===== Records for processing =====

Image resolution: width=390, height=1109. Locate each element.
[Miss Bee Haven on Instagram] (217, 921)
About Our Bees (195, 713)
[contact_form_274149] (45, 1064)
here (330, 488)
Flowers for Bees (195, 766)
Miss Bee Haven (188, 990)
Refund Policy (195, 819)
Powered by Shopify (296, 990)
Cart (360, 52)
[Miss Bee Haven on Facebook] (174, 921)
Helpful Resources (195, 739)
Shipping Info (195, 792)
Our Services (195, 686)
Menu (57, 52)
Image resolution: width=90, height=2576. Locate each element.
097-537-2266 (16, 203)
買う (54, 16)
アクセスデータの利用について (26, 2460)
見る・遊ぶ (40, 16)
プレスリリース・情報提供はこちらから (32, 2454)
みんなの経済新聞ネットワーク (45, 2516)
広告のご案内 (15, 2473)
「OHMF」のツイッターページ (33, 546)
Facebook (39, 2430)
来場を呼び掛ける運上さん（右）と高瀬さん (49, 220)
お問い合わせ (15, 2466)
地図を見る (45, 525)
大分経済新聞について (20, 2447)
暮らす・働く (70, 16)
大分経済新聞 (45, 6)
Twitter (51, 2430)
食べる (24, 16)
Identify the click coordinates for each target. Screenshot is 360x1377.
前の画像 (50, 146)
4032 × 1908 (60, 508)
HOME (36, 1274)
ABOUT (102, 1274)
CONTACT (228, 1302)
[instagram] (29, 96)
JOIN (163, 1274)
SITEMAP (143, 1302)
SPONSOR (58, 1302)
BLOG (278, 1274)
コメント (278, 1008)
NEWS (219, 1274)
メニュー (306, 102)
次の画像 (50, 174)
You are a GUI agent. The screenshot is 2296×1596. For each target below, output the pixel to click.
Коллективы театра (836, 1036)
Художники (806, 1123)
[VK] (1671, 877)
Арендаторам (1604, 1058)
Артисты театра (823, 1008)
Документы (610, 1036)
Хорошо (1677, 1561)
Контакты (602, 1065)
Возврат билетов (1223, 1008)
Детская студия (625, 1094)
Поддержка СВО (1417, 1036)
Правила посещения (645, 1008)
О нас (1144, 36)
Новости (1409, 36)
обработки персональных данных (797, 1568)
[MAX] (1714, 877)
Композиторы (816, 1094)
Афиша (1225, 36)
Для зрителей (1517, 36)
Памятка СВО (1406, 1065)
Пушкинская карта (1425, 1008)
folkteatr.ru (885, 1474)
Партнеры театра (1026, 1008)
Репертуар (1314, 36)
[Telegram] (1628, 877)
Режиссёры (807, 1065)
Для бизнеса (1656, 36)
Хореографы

=====

» Task objective
Copy all of the material word for word.

» Exercise output
Image resolution: width=390, height=1109. Locate each element.
[Miss Bee Haven on Instagram] (217, 921)
About Our Bees (195, 713)
[contact_form_274149] (45, 1064)
here (330, 488)
Flowers for Bees (195, 766)
Miss Bee Haven (188, 990)
Refund Policy (195, 819)
Powered by Shopify (296, 990)
Cart (360, 52)
[Miss Bee Haven on Facebook] (174, 921)
Helpful Resources (195, 739)
Shipping Info (195, 792)
Our Services (195, 686)
Menu (57, 52)
Image resolution: width=90, height=2576. Locate each element.
097-537-2266 (16, 203)
買う (54, 16)
アクセスデータの利用について (26, 2460)
見る・遊ぶ (40, 16)
プレスリリース・情報提供はこちらから (32, 2454)
みんなの経済新聞ネットワーク (45, 2516)
広告のご案内 (15, 2473)
「OHMF」のツイッターページ (33, 546)
Facebook (39, 2430)
来場を呼び掛ける運上さん（右）と高瀬さん (49, 220)
お問い合わせ (15, 2466)
地図を見る (45, 525)
大分経済新聞について (20, 2447)
暮らす・働く (70, 16)
大分経済新聞 (45, 6)
Twitter (51, 2430)
食べる (24, 16)
Identify the click coordinates for each target. Screenshot is 360x1377.
前の画像 (50, 146)
4032 × 1908 (60, 508)
HOME (36, 1274)
ABOUT (102, 1274)
CONTACT (228, 1302)
[instagram] (29, 96)
JOIN (163, 1274)
SITEMAP (143, 1302)
SPONSOR (58, 1302)
BLOG (278, 1274)
コメント (278, 1008)
NEWS (219, 1274)
メニュー (306, 102)
次の画像 (50, 174)
You are a GUI agent. The screenshot is 2296×1596. For each target below, output the pixel to click.
Коллективы театра (836, 1036)
Художники (806, 1123)
[VK] (1671, 877)
Арендаторам (1604, 1058)
Артисты театра (823, 1008)
Документы (610, 1036)
Хорошо (1677, 1561)
Контакты (602, 1065)
Возврат билетов (1223, 1008)
Детская студия (625, 1094)
Поддержка СВО (1417, 1036)
Правила посещения (645, 1008)
О нас (1144, 36)
Новости (1409, 36)
обработки персональных данных (797, 1568)
[MAX] (1714, 877)
Композиторы (816, 1094)
Афиша (1225, 36)
Для зрителей (1517, 36)
Памятка СВО (1406, 1065)
Пушкинская карта (1425, 1008)
folkteatr.ru (885, 1474)
Партнеры театра (1026, 1008)
Репертуар (1314, 36)
[Telegram] (1628, 877)
Режиссёры (807, 1065)
Для бизнеса (1656, 36)
Хореографы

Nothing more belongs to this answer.